**Supplied records**

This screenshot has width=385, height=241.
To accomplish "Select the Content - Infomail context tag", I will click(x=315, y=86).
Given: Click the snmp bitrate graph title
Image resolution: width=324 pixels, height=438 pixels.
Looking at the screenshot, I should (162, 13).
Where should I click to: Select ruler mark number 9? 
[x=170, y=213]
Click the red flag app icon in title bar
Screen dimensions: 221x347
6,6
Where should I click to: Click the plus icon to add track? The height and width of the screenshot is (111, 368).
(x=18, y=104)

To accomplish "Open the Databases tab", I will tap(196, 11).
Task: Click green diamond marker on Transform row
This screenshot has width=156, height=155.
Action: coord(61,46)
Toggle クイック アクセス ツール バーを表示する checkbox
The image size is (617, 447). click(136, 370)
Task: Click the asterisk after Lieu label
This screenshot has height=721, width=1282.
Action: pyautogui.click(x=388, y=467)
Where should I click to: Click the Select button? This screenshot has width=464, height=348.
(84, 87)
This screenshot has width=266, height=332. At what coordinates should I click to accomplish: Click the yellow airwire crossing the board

**Exercise objective**
Your answer should be every line above that contains the word "will".

**Output**
To accomplish "Select the Content - Infomail context tag", I will click(x=315, y=86).
To accomplish "Open the Databases tab", I will tap(196, 11).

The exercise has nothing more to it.